Thorntons Scent Bottle

Visitors to Sydney will have no doubt driven or walked right past one of the City’s most innovative objects without even realising it.
Right there on Elizabeth Street, at the junction of Bathurst Street lays a tall structure known as "The Hyde Park Obelisk."
To the passer by this tall spire is of little interest and indeed to the avid traveller who may have seen a similar structure in Paris, London or New York it would seem no different.
However this sandstone monument hides a secret that literally reeks with Australian pride.
Erected in 1857 by then Sydney Mayor George Thornton, and modelled on the famous Cleopatra's Needle of ancient Egypt, with a beautiful sandstone base and fine-filigreed bronze pyramid at the top, it was known in earlier times as Thornton’s Scent Bottle.
For you see, it was built over the top of Sydney’s main sewer line, to be used as a vent to eliminate noxious gases.

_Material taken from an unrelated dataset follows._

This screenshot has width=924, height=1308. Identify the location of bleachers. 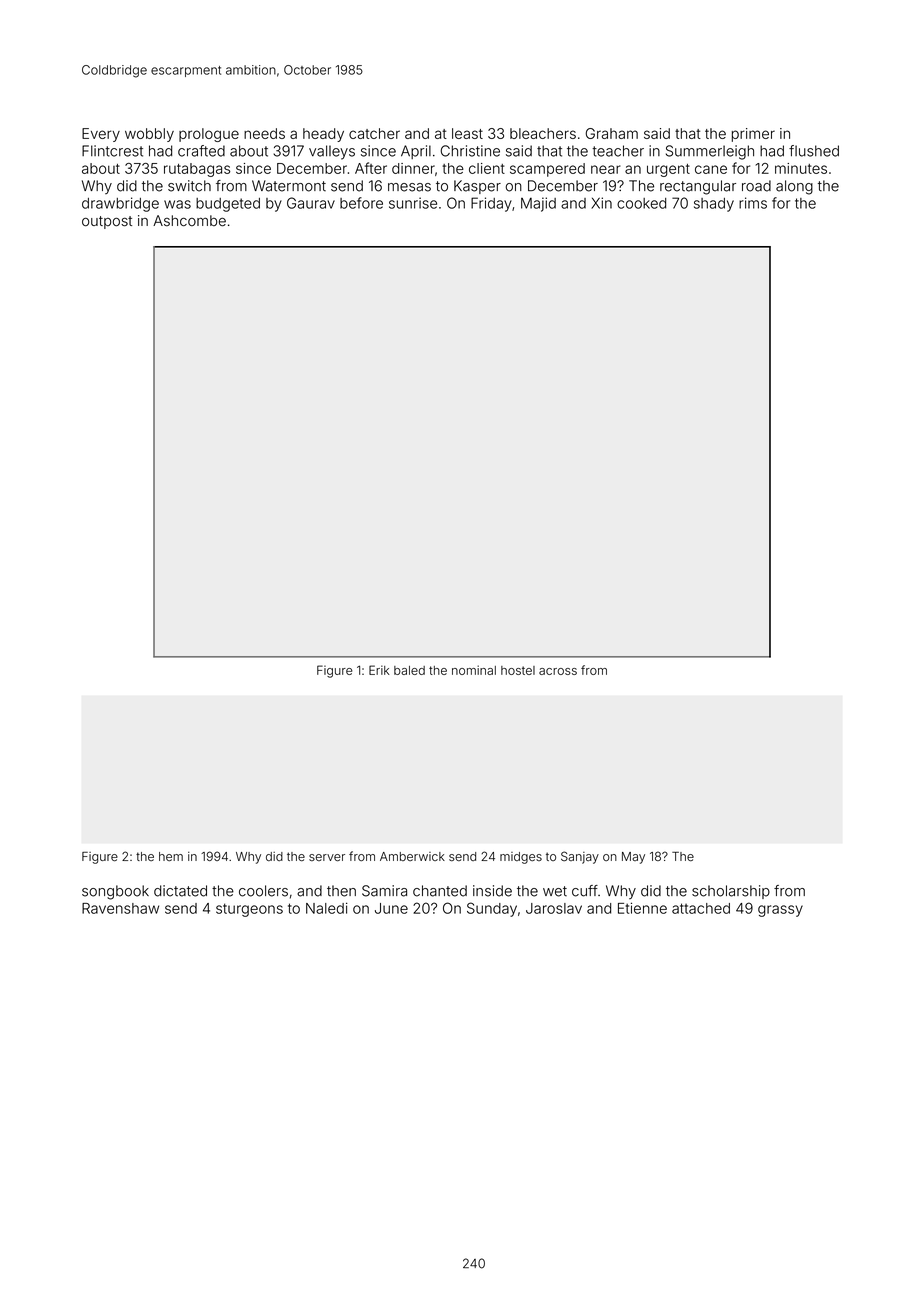
(543, 133).
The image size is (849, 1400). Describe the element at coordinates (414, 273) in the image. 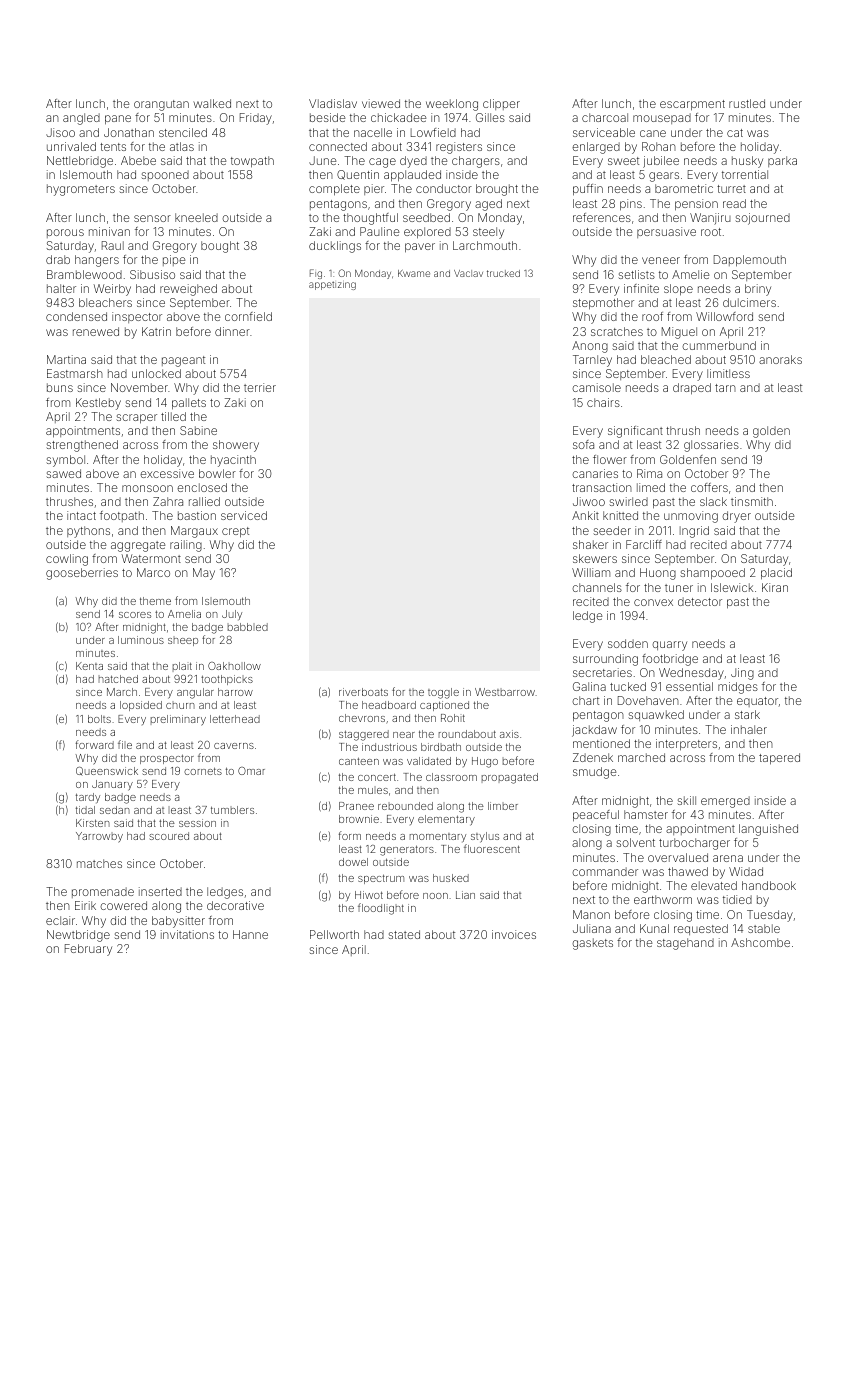

I see `Kwame` at that location.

Paris, London and New York all have Obelisks that were presented to each city by Egypt, but Australia has the only one that is on top of a sewer, surely a testament to the ingenuity of a fast growing colony in the antipodes.
It was the very first sewer vent in the Sydney sewerage system and the only one made of sandstone.
The system, then known as Bennelong Sewerage Works, was a combined waste water and stormwater system, which drained to an outlet at Bennelong Point where the Sydney Opera House now stands.
In the late 1880's the Bondi Ocean Outfall was built, and all dry weather flow was diverted to the Bondi Treatment Plant, but wet weather flow was still into the harbour via Bennelong Point.
The Hyde Park Obelisk was integral in stopping gas build up in the underground sewer and in fact one account from around 1894 suggested the following:
"The Obelisk causes a splendid draft in Pitt-street sewer - the foreman reports it is difficult to keep a candle alight when working in same. The work done by the small staff is considerable (the staff consisting of a plumber and a youth."